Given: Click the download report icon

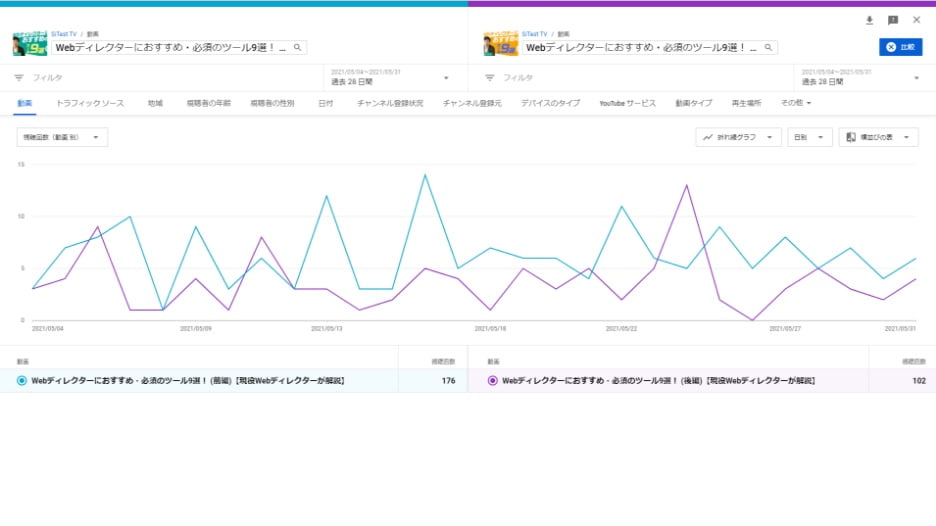Looking at the screenshot, I should coord(869,20).
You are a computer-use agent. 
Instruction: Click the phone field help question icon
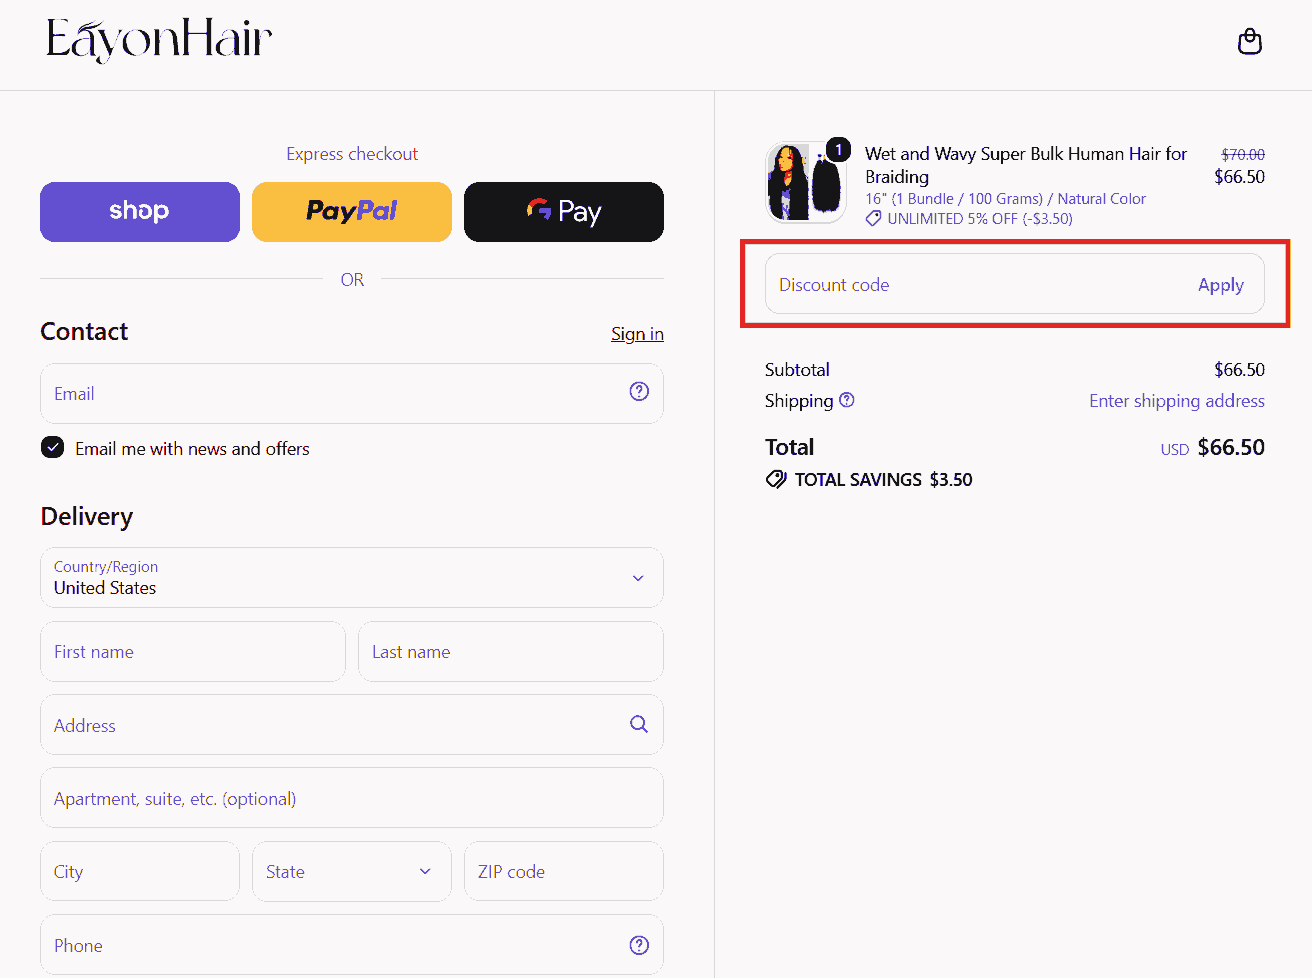639,945
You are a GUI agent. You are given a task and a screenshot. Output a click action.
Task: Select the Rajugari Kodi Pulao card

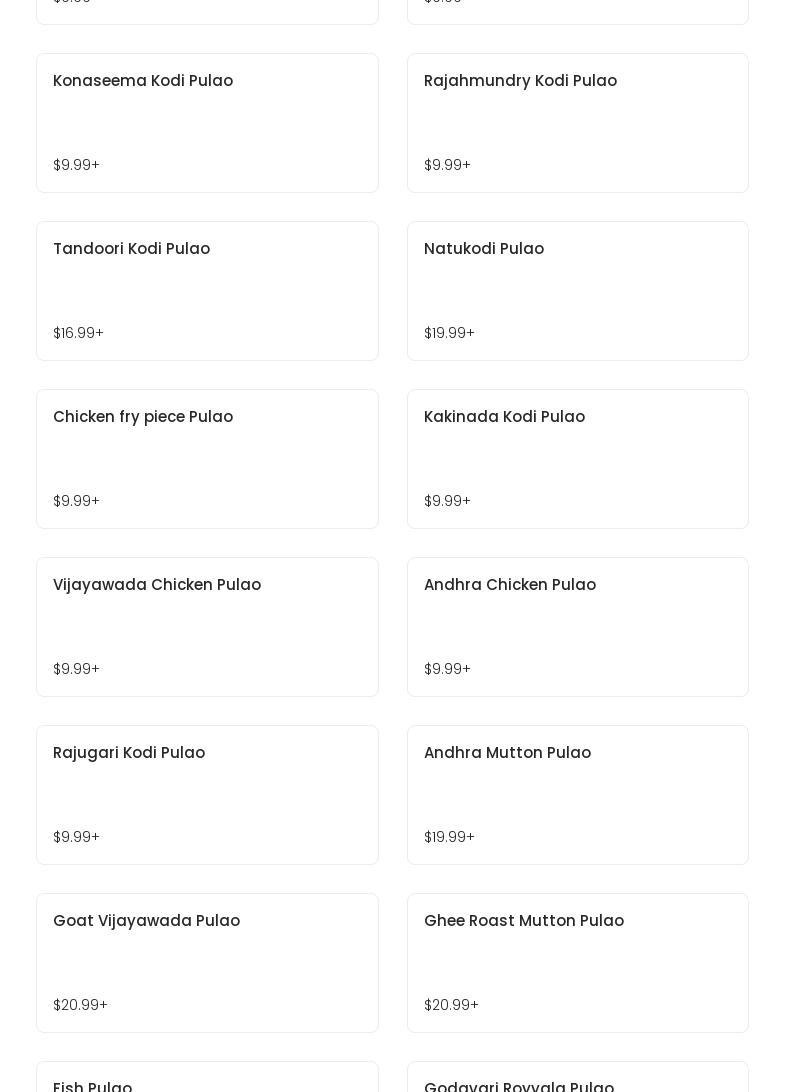[207, 795]
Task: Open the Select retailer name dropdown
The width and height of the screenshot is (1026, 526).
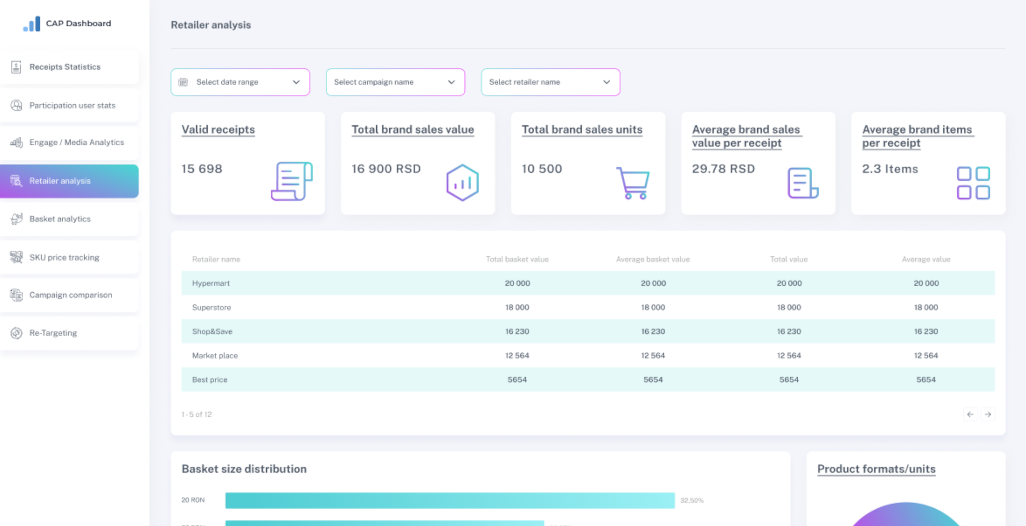Action: pos(550,82)
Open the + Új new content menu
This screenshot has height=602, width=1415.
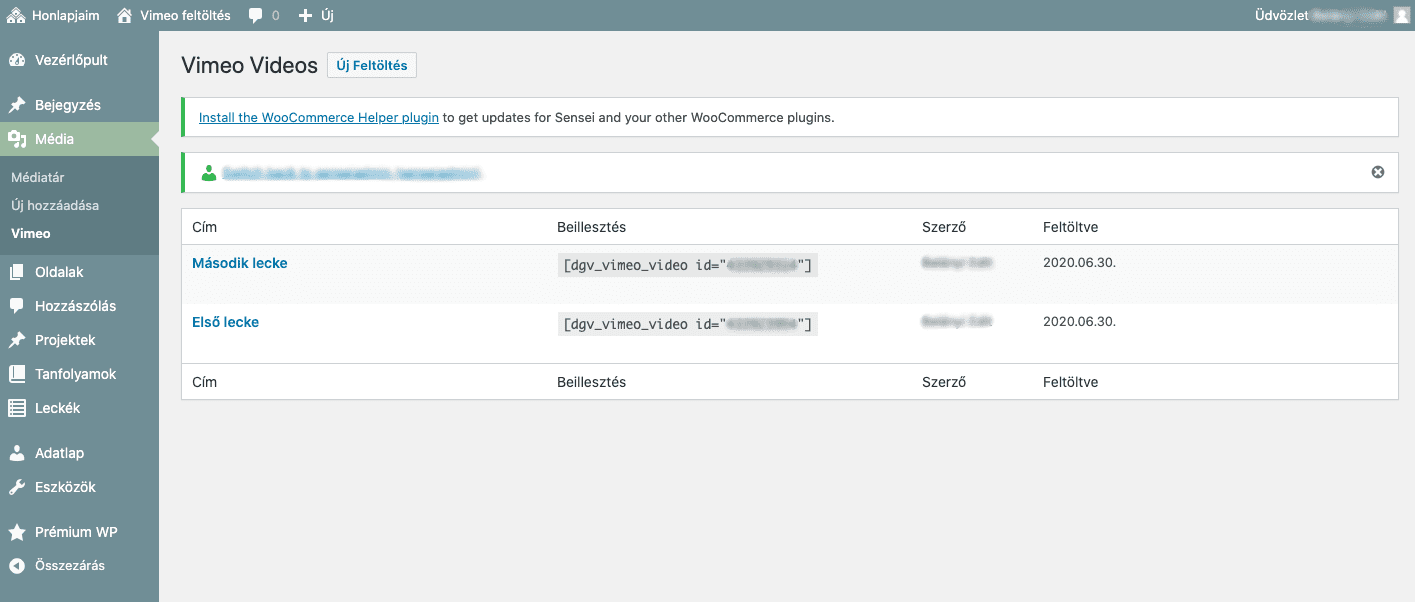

# # # # #

■ **Work to do**: Swap every "icon" in the lines above for "button", keeping everything else the same. Leave the pictures out of your answer.

■ **Response to the task**:
Given: Click the download report button

Looking at the screenshot, I should coord(869,20).
You are a computer-use agent. 
Instruction: Click the phone field help question button
639,945
You are a GUI agent. You are given a task and a screenshot. Output a click action.
Task: Select the Rajugari Kodi Pulao card

[207, 795]
Task: Open the Select retailer name dropdown
The width and height of the screenshot is (1026, 526).
Action: pos(550,82)
Open the + Új new content menu
This screenshot has height=602, width=1415.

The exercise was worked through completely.